All of the data that follows should be retyped exactly as it appears.

BEGIN RECORDS FOR THE EXERCISE

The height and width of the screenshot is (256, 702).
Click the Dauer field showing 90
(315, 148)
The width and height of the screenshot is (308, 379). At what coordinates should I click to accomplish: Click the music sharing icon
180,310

END RECORDS FOR THE EXERCISE

** RESPONSE BOX **
The height and width of the screenshot is (256, 702).
Click the Dauer field showing 90
(315, 148)
The width and height of the screenshot is (308, 379). At what coordinates should I click to accomplish: Click the music sharing icon
180,310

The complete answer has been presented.